An Important New Role for Vitamin C in the Eye and the Brain and for Glaucoma

August 10, 2011 by  
Filed under Health, Vitamins & Supplements

We know how important vitamin C is for so many functions in our bodies: supporting the immune system, protection against cardiovascular and heart disease and a protective and preventive role in cancer. However, a surprising new discovery may mean vitamin C is required by the nerve cells in the eye in order to function properly.

The function of vitamin C in the brain is not well understood; in fact, when the human body is deprived of vitamin C, the vitamin stays in the brain longer than anywhere else in the body. This new study by scientists at Oregon Health & Science University in the USA, who recently published their findings in the Journal of Neuroscience, may also throw light on the link between scurvy and depression. Scurvy results from a severe lack of vitamin C and one of the common symptoms is depression, and that may come from the lack of vitamin C in the brain.

As for its effects on eye health, Henrique von Gersdorff, Ph.D., a senior scientist at OHSU’s Vollum Institute (a privately endowed research unit of Oregon Health & Science University) said: “We found that cells in the retina need to be ‘bathed’ in relatively high doses of vitamin C, inside and out, to function properly. Because the retina is part of the central nervous system, this suggests there’s likely an important role for vitamin C throughout our brains, to a degree we had not realized before.”
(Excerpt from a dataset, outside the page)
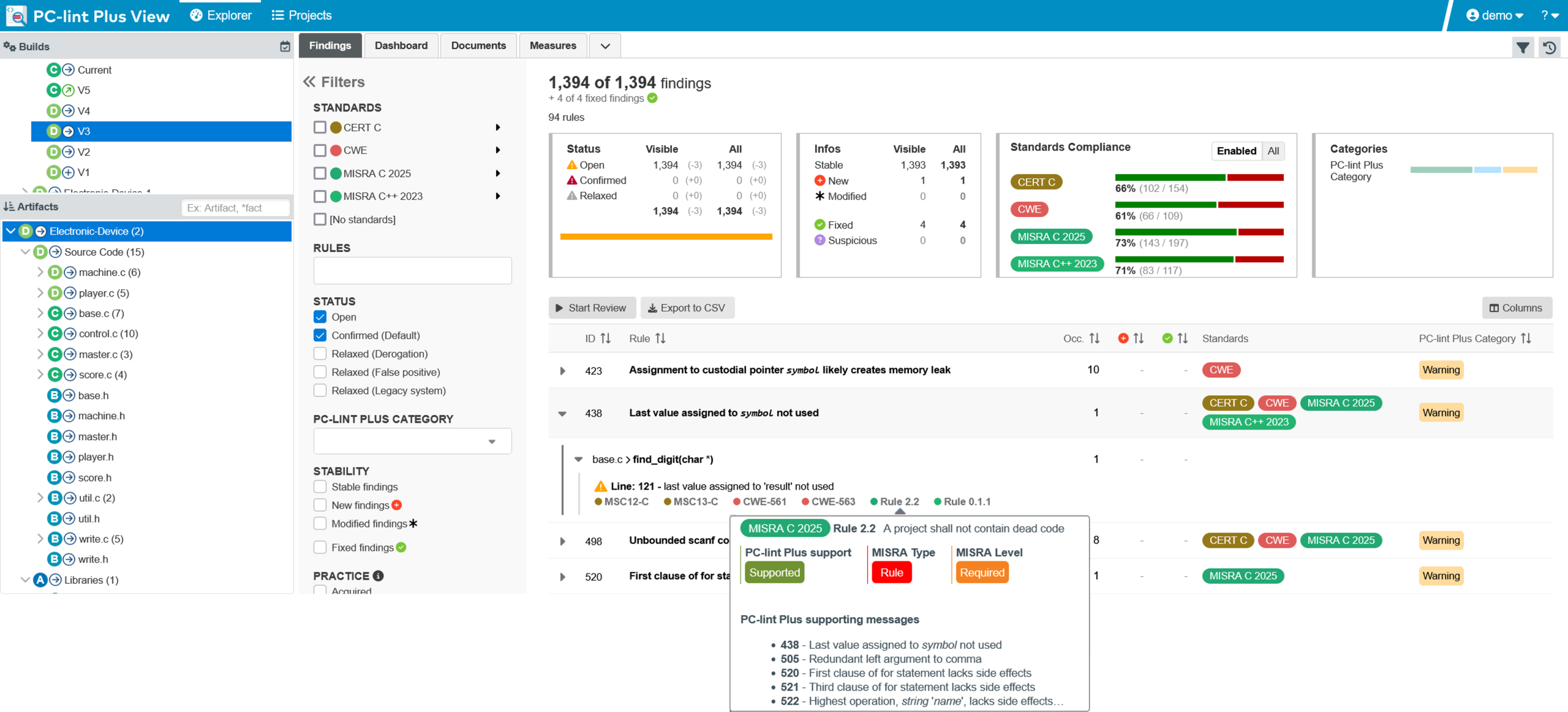Check the Fixed findings checkbox
The image size is (1568, 712).
320,547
The brain has special receptors, called GABA-type receptors that help modulate the rapid communication between cells in the brain. These act as an inhibitory “brake” on excitatory neurons in the brain and the OHSU researchers found that these GABA-type receptors in the retinal cells stopped functioning properly when vitamin C was removed. Because retinal cells are a kind of very accessible brain cell, it’s likely that GABA receptors elsewhere in the brain also require vitamin C to function properlyand because vitamin C is a major natural antioxidant, it may be that it essentially ‘preserves’ the receptors and cells from premature breakdown.

The findings could have implications for other diseases, like glaucoma and epilepsy as both conditions are caused by the dysfunction of nerve cells in the retina and brain that become over excited in part because GABA receptors may not be functioning properly. This indicates that a vitamin C-rich diet could be neuroprotective for the retina, particularly for people who are especially prone to glaucoma.

This research is in its early stages and speculative in nature, but it would be a sensible precaution to ensure adequeate vitamin C in your diet. Personally, I take a buffered vitamin C powder daily of at least 1gram and if ill or stressed I increase that to my personal body tolerance which is around 3grams a day. Eating oranges is just not enough to give you the protection you need from this vital nutrient.

Vitamin E in Contact Lenses Could Treat Glaucoma

April 12, 2010 by  
Filed under Health

contact-lenses

Glaucoma is second only to cataracts as the leading cause of vision loss and blindness in the world as it affects almost 67 million people. Eye drops that relieve the abnormal build-up of pressure inside the eye that occurs in glaucoma, are a mainstay treatment but now there may be an alternative.

Research carried out at the University of Florida reports that if vitamin E is added into special medicated contact lenses it can keep the glaucoma medicine near the eye. This means it can more effectively treat the condition, up to nearly 100 times longer than possible with current commercial lenses.

Anuj Chauhan, Ph.D., who headed the research team, explained: “The problem is within about two to five minutes of putting drops in the eye, tears carry the drug away and it doesn’t reach the targeted tissue. Much of the medicine gets absorbed into the bloodstream, which carries it throughout the body where it could cause side effects. Only about one to five percent of drugs in eye drops actually reach the cornea of the eye.”

Chauhan and his colleagues have developed a new extended-release delivery approach by incorporating vitamin E into contact lenses. The vitamin E molecules form a kind of transport barrier that slows down the release of the glaucoma medication from the lens into the eye. The drug molecules can’t go through the vitamin E but must go around it and so get diverted and must find a longer path into the bloodstream. This increases the duration of the drug release from the lenses and so stays in the tears far longer than the 2-5 minutes with eye drops, leading to more effective therapy.

Don’t – please don’t – try adding vitamin E to your own contact lenses as this is very much in the development stage, but it is hoped clinical trials of the new lenses could begin within a year to 2 years.